### Task brief
All of the records below should be retyped exactly, with no pictures included.
#### Data listing
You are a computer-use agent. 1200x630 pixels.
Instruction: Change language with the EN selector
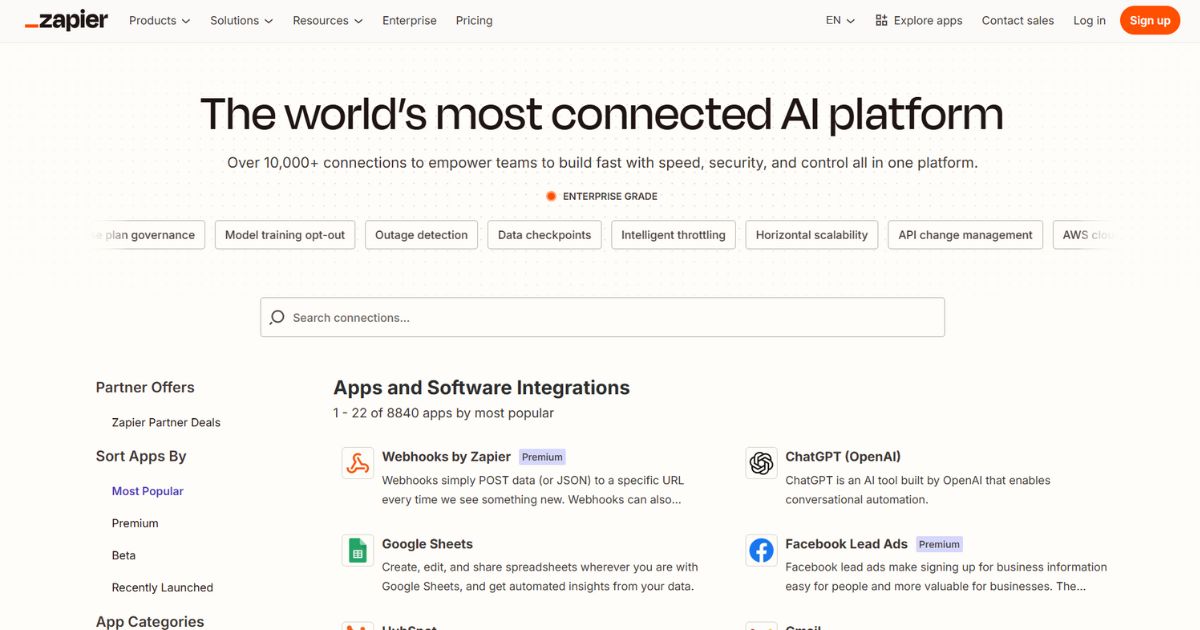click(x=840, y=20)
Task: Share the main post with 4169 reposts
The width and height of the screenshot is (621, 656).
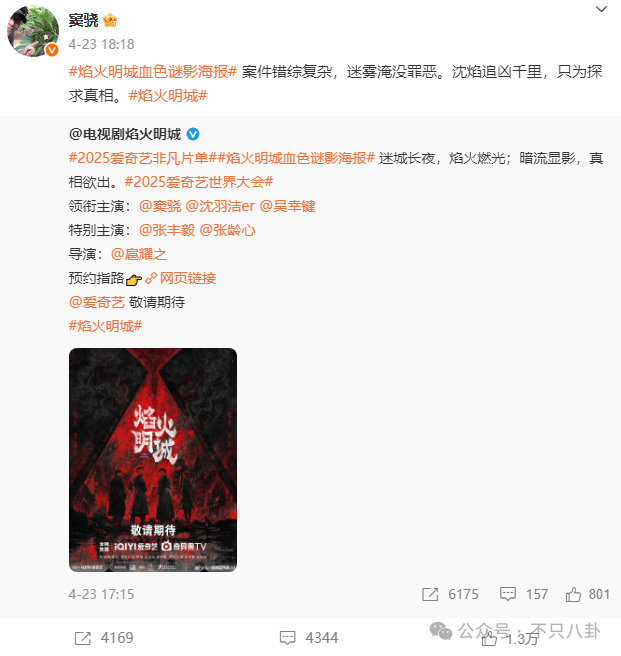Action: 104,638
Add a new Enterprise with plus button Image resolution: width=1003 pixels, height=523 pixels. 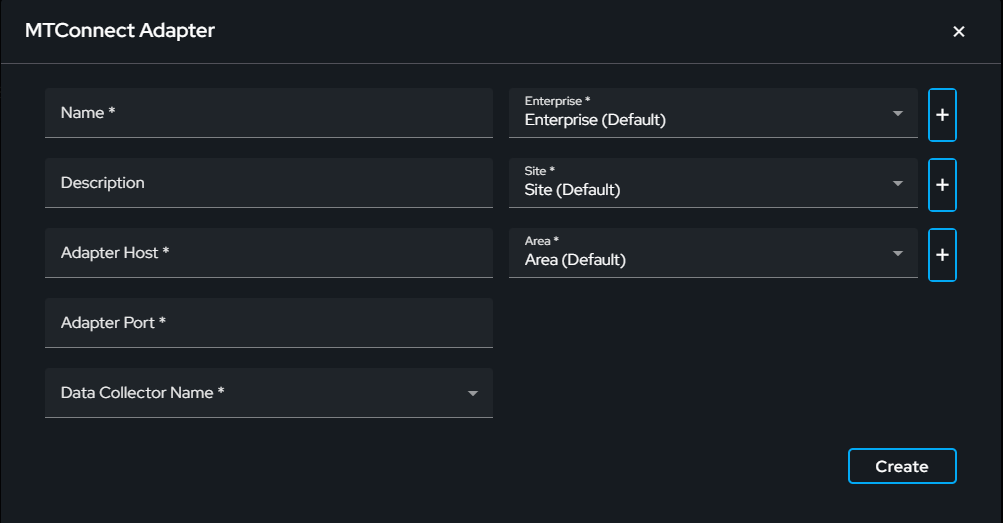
########
### Output of the exercise
You are a computer-use agent. 1200x630 pixels.
Instruction: Change language with the EN selector
click(x=840, y=20)
Task: Share the main post with 4169 reposts
The width and height of the screenshot is (621, 656).
Action: 104,638
Add a new Enterprise with plus button Image resolution: width=1003 pixels, height=523 pixels. 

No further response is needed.